German Two-Year Yields Fall to Record as Haven Demand Persists

  • Notes gain for fourth day as Le Pen rises in French polls
  • Spread to Treasuries at widest since 2000 on policy divergence

German two-year notes climbed for a fourth day, pushing the yield to a record low, as investors sought the region’s safest assets amid growing concern over the outcome of the French presidential election.

The yield spread between the securities and similar-maturity Treasuries touched the widest in almost 17 years as the latest polls showed anti-euro candidate Marine Le Pen narrowing the gap against a second-round competitor.
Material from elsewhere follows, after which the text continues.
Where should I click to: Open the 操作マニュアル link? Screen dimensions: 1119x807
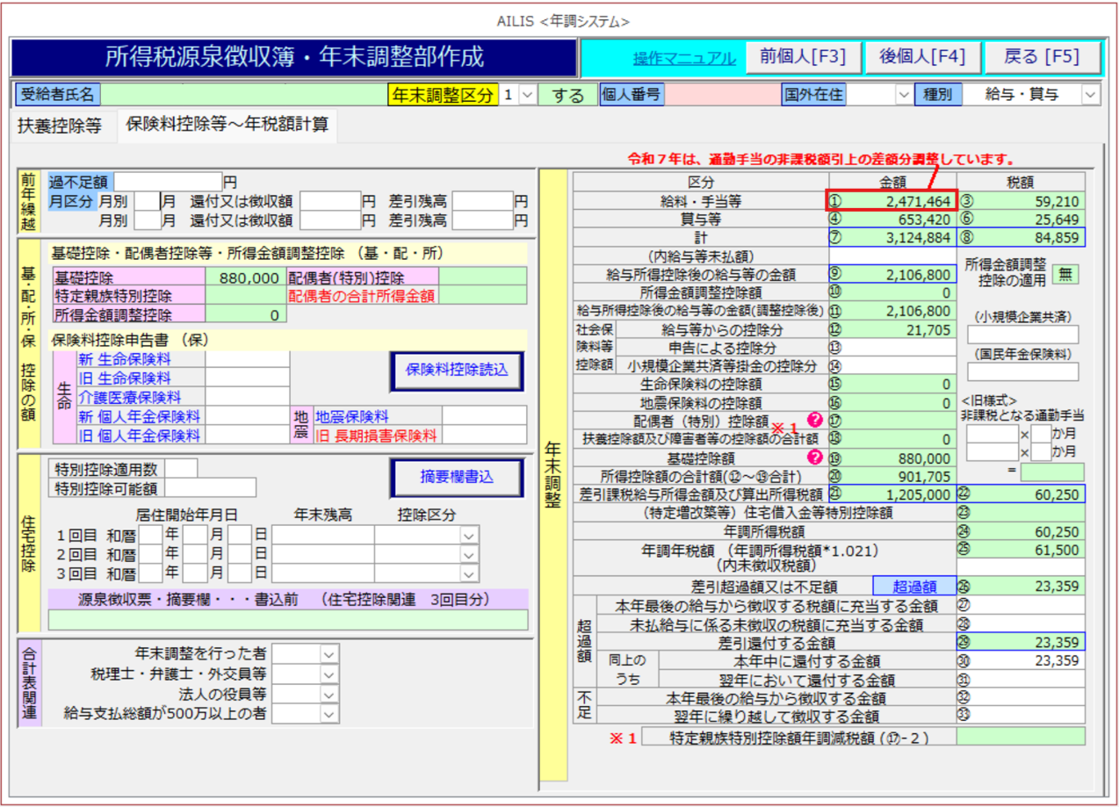coord(684,59)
“People are just afraid to fade the move,” said Alexander Aldinger, an interest-rate strategist at Bayerische Landesbank in Munich. “If we can see some stabilization in political news we will stop at current levels and I can’t see that we’ll reach minus one percent.”

The yield on German two-year notes dropped as much as five basis points to a record minus 0.915 percent. That pushed the spread versus similar-maturity Treasuries to 213 basis points, the most on a closing basis since March 2000.

The European Central Bank’s commitment to its bond-buying program contrasts with expectations for as many as three interest-rate hikes in the U.S. this year, a policy divergence that is also widening the spread between German and Treasury bond yields.

Investors are protected by the ECB at the short-end, and are omitting long-end bets because of steepening risks, Aldinger said. Germany failed to attract enough bids to meet a 1-billion-euro issuance target of 30-year bonds at an auction on Wednesday.

The sharp widening in sovereign spreads within Europe and between Germany and the U.S. is similar to exchange-rate moves during the U.K. and French currency crises of 1992 and 1993, according to Simon Derrick, the chief currency strategist at Bank of New York Mellon Corp. in London.